BGH: keine Aufklärungspflicht des freien Anlageberaters über Zuwendungen
Deutlich begrenzt hat der III. Senat des BGH die Aufklärungspflichten des freien Anlageberaters über verdeckte Zuwendungen seitens des Emittenten bzw. Initiators von Fondsprodukten. Wenn das Agio in der Beitrittserklärung ausgewiesen ist und im Prospekt die Vertriebskosten und die Möglichkeit der Einschaltung von Untervermittlern erwähnt sind, muss der freie Anlageberater, der mit dem Vertrieb beauftragt wurde, seine Zuwendungen nicht offen legen.

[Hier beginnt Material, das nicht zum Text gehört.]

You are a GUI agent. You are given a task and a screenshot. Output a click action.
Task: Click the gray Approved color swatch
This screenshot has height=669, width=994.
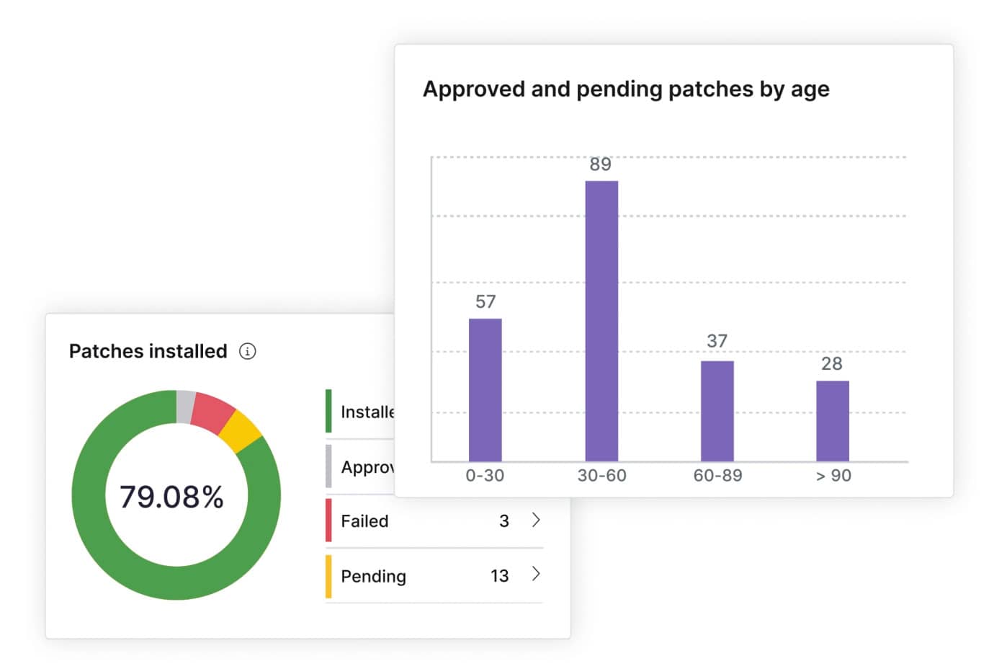click(328, 466)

Der Leitsatz der Entscheidung des BGH lautet:
Für den nicht bankmäßig gebundenen, freien Anlageberater besteht - soweit nicht § 31d des Wertpapierhandelsgesetzes eingreift - keine Verpflichtung gegenüber seinem Kunden, ungefragt über eine von ihm bei der empfohlenen Anlage erwartete Provision aufzuklären, wenn der Kunde selbst keine Provision zahlt und offen ein Agio oder Kosten für die Eigenkapitalbeschaffung ausgewiesen werden, aus denen ihrerseits die Vertriebsprovisionen aufgebracht werden (Abgrenzung zu BGHZ 170, 226 und BGH, Beschluss vom 20. Januar 2009 - XI ZR 510/07 - NJW 2009, 1416).